Mit Genuss lese ich die vorzüglichen Einführungen von Marie-Luise Niewodniczanska, in denen so viel Kluges gesagt wird – und so weit nach vorne geschaut wird.Mit großem Interesse lese ich die eben schon erwähnte Broschüre „Kulturlandschaft Eifel – Bauen in der West-Eifel“, „Dorfwelten / Innerdörfliche Räume“, „Patrimoine d´avenier – Denkmäler der Zukunft“.Die Grundlagen sind da!

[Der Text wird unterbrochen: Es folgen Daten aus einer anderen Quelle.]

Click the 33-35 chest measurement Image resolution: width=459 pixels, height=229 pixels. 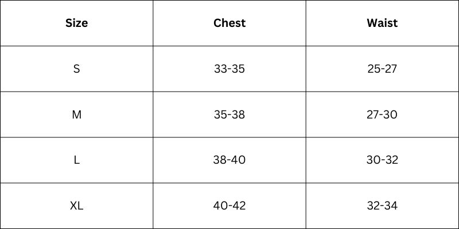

Spürbar ist in allen Veröffentlichungen Sorge – Sorge um den Erhalt von Identität in der Eifelregion.

  • Der Austausch über positive Erfahrungen ist wichtig.
  • Das Bekanntmachen von Vorbildern, Ideen und Erfolgsberichten ist nötig.
  • Die „Vermittlung“ des Beabsichtigten ist unabdingbar.

Die Aktion des Landkreises und der Kammergruppe Bitburg-Prüm hat sich die erneute Sensibilisierung auf dieses Thema hin zum Ziel gemacht.Meine Damen und Herren, tragen Sie bitte mit dazu bei, dieses für eine ländliche Region so wichtige Thema in die Breite zu tragen.

Von Gerold Reker ist auch ein Beitrag in den Kreis-Nachrichten des Eifelkreises Bitburg-Prüm erschienen.